L'ipotesi sfumò per la decisa opposizione di Putin. Ora l'Amministrazione americana insiste nel sottolineare che non è in corso nessuna riabilitazione di Assad, la cui feroce repressione delle pacifiche proteste popolari fu la principale causa responsabile dell'aver trasformato la Primavera di Damasco in quella spietata guerra civile in cui l'Isis è riuscito a infiltrarsi. Il folle progetto del Califfato ha fuso e travolto le guerre civili irachena e siriana, mutandole di segno, trasformandole in jihad e fitna, guerre sante maledette per la purezza della fede.

Ora per l'America e per l'Occidente più in generale si pone il dilemma di come evitare di finire coinvolti nella "narrativa" di una guerra settaria, alleati dei curdi, degli alauiti, degli sciiti contro i sunniti: è un problema delicato, se si vuole evitare che il necessario intervento militare (diretto e indiretto) non finisca per alimentare il selvaggio progetto di odio di al Bagdadi. Ed è un problema che si ripropone a maggior ragione in chiave strategica di fronte alla necessità di intavolare un dialogo anche con la Repubblica Islamica dell'Iran.
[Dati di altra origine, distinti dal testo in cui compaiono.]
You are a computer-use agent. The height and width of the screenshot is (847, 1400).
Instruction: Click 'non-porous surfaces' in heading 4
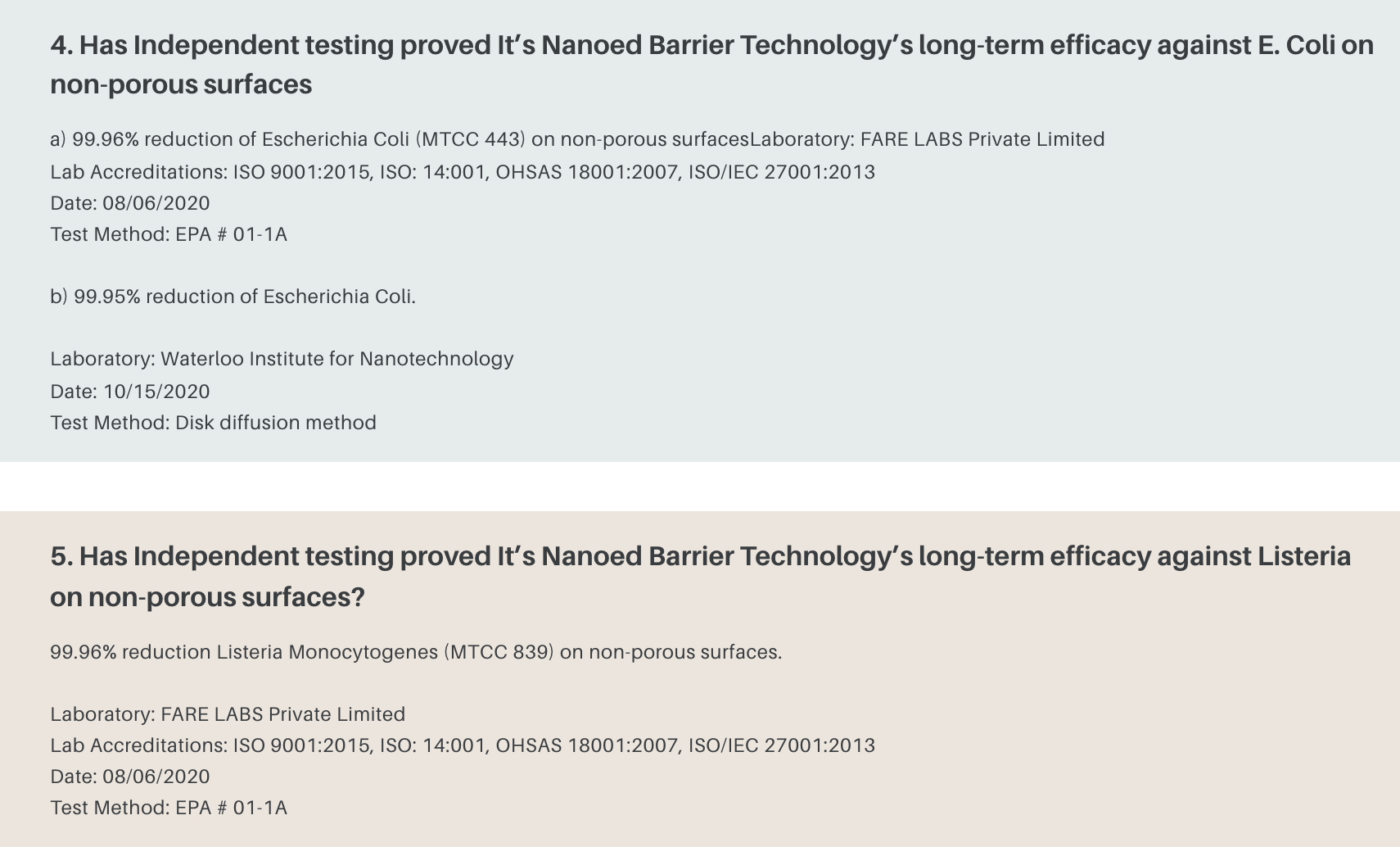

Difficile immaginare che il Levante e il Golfo trovino pace se l'equilibrio regionale dovrà continuare a essere cercato fingendo che Teheran non ne costituisca un attore chiave. Improbabile che la stessa disponibilità siriana ai raid americani sia stata offerta senza la preventiva consultazione con l'Iran. Coinvolgere l'Iran è decisivo per sconfiggere l'Isis, stabilizzare l'Iraq e realizzare un nuovo ordine regionale, che costituisca anche un argine alle pretese egemoniche saudite e alle ambizioni della Turchia.

L'Iran, sanzionato dall'Occidente per il suo opaco programma nucleare, è il nostro alleato oggettivo nell'area, più della Turchia e dell'Arabia Saudita e della gran parte delle monarchie conservatrici del Golfo, che hanno alimentato, finanziato e armato la politica settaria che ha trasformato la diversità tra sciiti e sunniti, trasformandola in una linea infuocata di faglia. Ora a Riad e Doha temono che il delirio fondamentalista possa costituire una minaccia anche per i loro troni, come accadde con al Qaeda, ma su scala maggiore. Ma è ingenuo immaginare che ciò possa portare emiri, principi, sceicchi e re ad accettare il fallimento di una politica che dal 1981 (guerra Iraq-Iran) ha provato in tutti i modi a far crollare la Repubblica degli ayatollah. Il rischio è che si ripeta quanto accaduto in Europa nel luglio 1914, quando tutti i principali protagonisti dell'incombente tragedia non desideravano un conflitto generale, «ma oltre a questo comune interesse, ne avevano anche altri particolari, fra loro contrastanti», erano «sonnambuli», nell'efficace immagine di Christopher Clark, «apparentemente vigili, ma non in grado di vedere».

Di fronte a questa nuova fase fluida degli allineamenti mediorientali, non sono solo i sauditi a rischiare di restare spiazzati, ma anche gli israeliani, che non possono certo vedere di buon grado la prospettiva di un riavvicinamento tra Washington e Damasco (oggi) e tra Washington e Tehran (domani). L'equazione Hamas=ISIS è stata la debole lettura alternativa proposta, ma non ha convinto, al punto da spingere Israele a siglare una tregua con Hamas, per non restare isolata. Come per i sauditi, anche per Israele la riabilitazione di Teheran rappresenta un incubo e un fallimento; ma quello che gli strateghi israeliani si chiedono oggi è semplice: che cosa può offrire Israele di utile a combattere l'Isis? La risposta è tutt'altro che scontata.